━━━━━ Page ━━━━━

[Intel-gfx] [PATCH 7/7] drm/i915/gem: Acquire all vma/objects under reservation_ww_class

Fri Jun 26 11:35:30 UTC 2020

Am 26.06.20 um 13:10 schrieb Chris Wilson:
> Quoting Christian König (2020-06-26 09:54:19)
> [SNIP]
>> In other words "fence -> userspace -> page fault -> fence" or "fence ->
>> userspace -> system call -> fence" can easily cause the same problem and
>> that is not avoidable.
>>
>>> An example
>>>
>>> Thread A                              Thread B
>>>
>>>        submit(VkCmdWaitEvents)
>>>        recvfrom(ThreadB)       ...     sendto(ThreadB)
>>>                                        \- alloc_page
>>>                                         \- direct reclaim
>>>                                          \- dma_fence_wait(A)
>>>        VkSetEvent()
>>>
>>> Regardless of that actual deadlock, waiting on an arbitrary fence incurs
>>> an unbounded latency which is unacceptable for direct reclaim.
>>>
>>> Online debugging can indefinitely suspend fence signaling, and the only
>>> guarantee we make of forward progress, in some cases, is process
>>> termination.

━━━━━ Raw data ━━━━━

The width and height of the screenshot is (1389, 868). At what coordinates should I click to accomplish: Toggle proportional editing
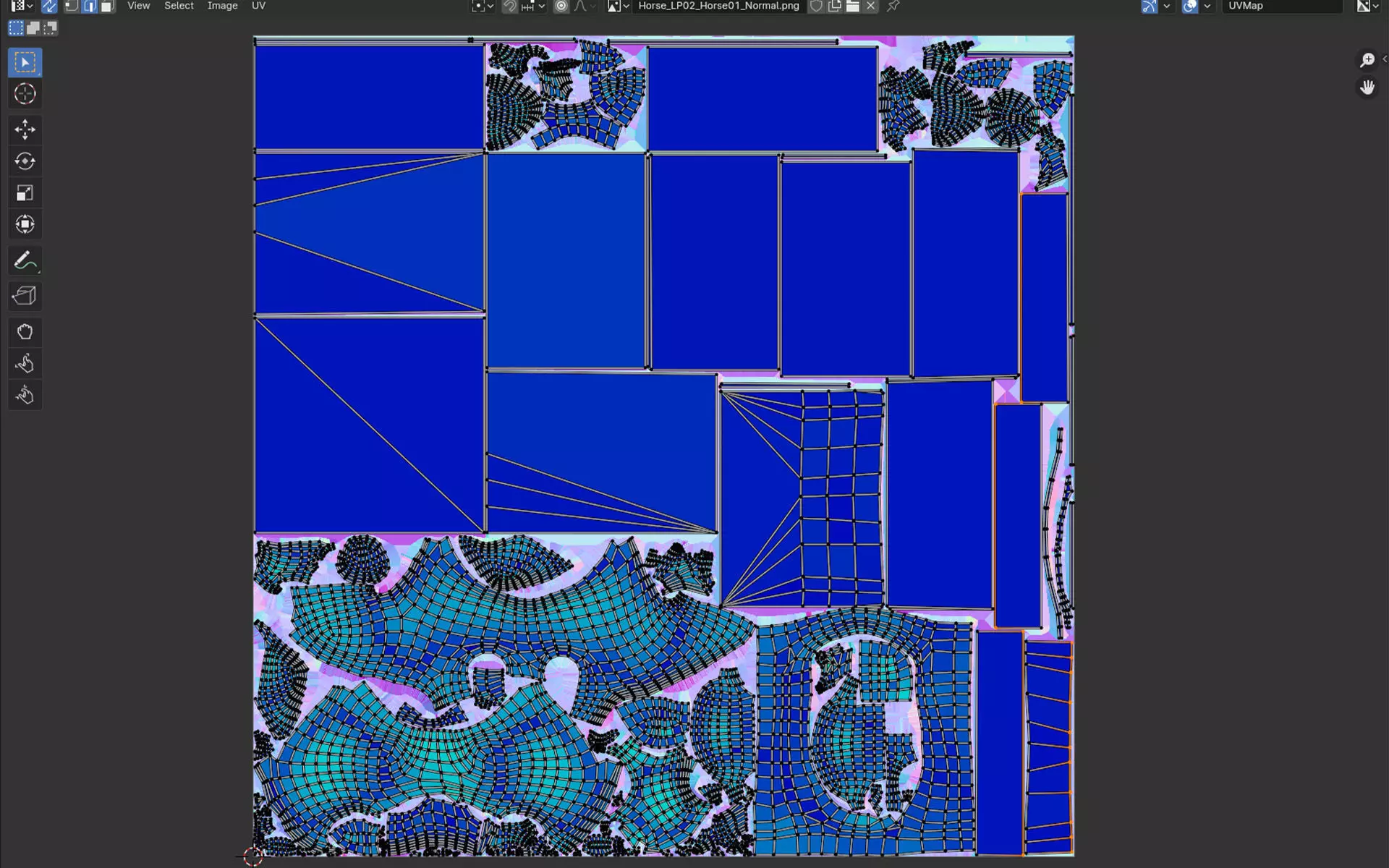561,7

━━━━━

* _Task brief_
Reproduce the passage of the mailing list thread from "Fri Jun 26 11:35:30" to "is not avoidable.". The data that comes after the mailing list thread is separate material.

* _Task output_
Fri Jun 26 11:35:30 UTC 2020

Am 26.06.20 um 13:10 schrieb Chris Wilson:
> Quoting Christian König (2020-06-26 09:54:19)
> [SNIP]
>> In other words "fence -> userspace -> page fault -> fence" or "fence ->
>> userspace -> system call -> fence" can easily cause the same problem and
>> that is not avoidable.